O zagueiro Marcelo chegou a ser capitão do Corinthians.
Campeão paulista em 1988 e brasileiro em 1990, estudou engenharia até o quarto ano.
Descendente de armênios, menino de classe média, firmou-se no futebol com talento e, sobretudo, com inteligência acima do comum entre os jogadores.
Foi para França, deu-se razoavelmente bem e voltou. Dono de seu passe, voltou para o Brasil e fez um contrato com o Goiás.
Treinou, participou de um amistoso e foi procurado pelo Cruzeiro. Embalado pelo sonho de jogar a final do Mundial de clubes, rescindiu seu contrato com a equipe goiana, pagou a multa rescisória (R$ 35 mil) com dinheiro do clube mineiro e envolveu-se numa batalha judicial.
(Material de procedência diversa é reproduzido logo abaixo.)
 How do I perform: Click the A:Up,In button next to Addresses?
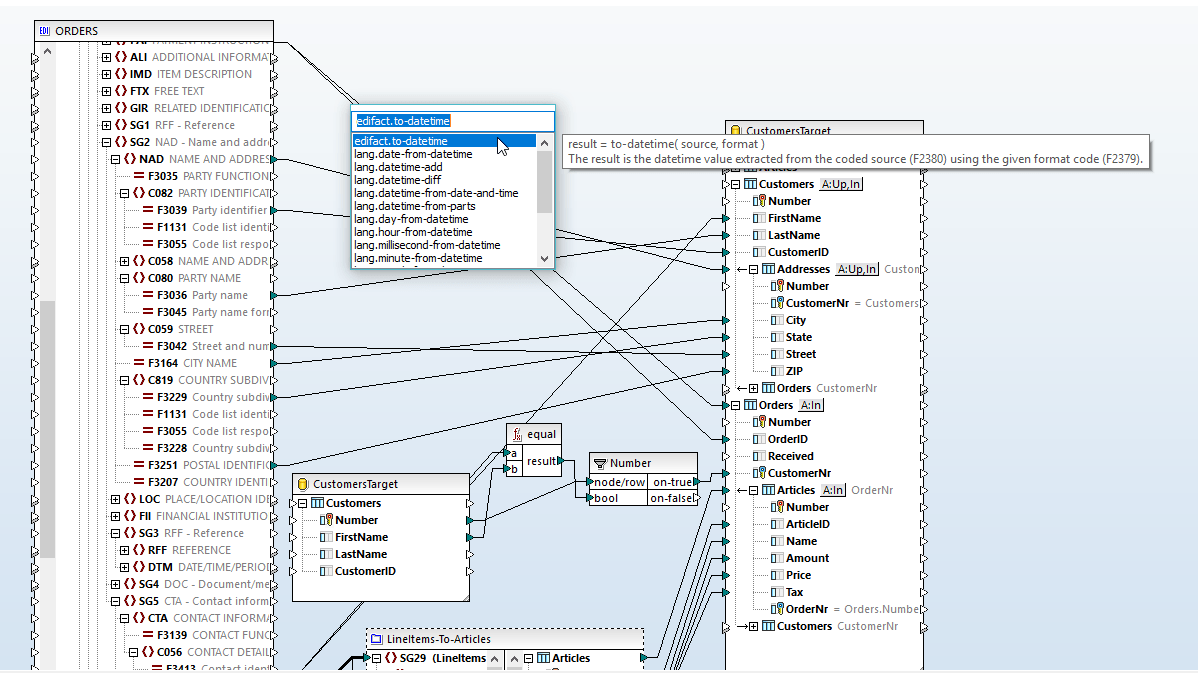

Compreensivelmente irritada com a atitude cruzeirense, a direção do Goiás não quis liberar sua transferência, obrigando o atleta a bater às portas do ministro Almir Pazzianoto, do Tribunal Superior do Trabalho, que, em sentença histórica, determinou que a CBF tratasse de liberar o jogador.
Diante da possibilidade até de prisão por desobediência à Justiça, não restou outro caminho que não o da liberação formal, embora, por incrível que pareça, imediatamente a CBF tenha advertido o Cruzeiro que o registro do novo contrato de Marcelo exporia o clube a sanções.
Com a coragem que caracteriza a cartolagem, a raposa pôs o rabo entre as pernas e, entre constrangidos pedidos de desculpas, comunicou ao jogador que ele não mais interessava. E ainda pediu o dinheiro da multa de volta.
Resultado: Marcelo não tem mais lugar para trabalhar neste ano, pois o prazo para inscrições no Campeonato Brasileiro já acabou.
Mais: está sendo processado pelo Goiás por abandono de emprego, muito embora tenha lá treinado até o dia anterior à sentença do TST.
Marcelo é um jogador com formação acima da média, o que apenas revela duas faces da mesma moeda: uma, a do atleta esclarecido o suficiente para fazer valer seus direitos; outra, exatamente por ser esclarecido, a do exemplo para que todos os demais se comportem como gado no pasto, como se a escravagista estrutura reinante em nosso futebol avisasse a maioria. "Se até o Marcelo se deu mal, imagine você, um zé qualquer. Submeta-se, portanto."
Até quando o país conviverá com tamanha violência sem se indignar?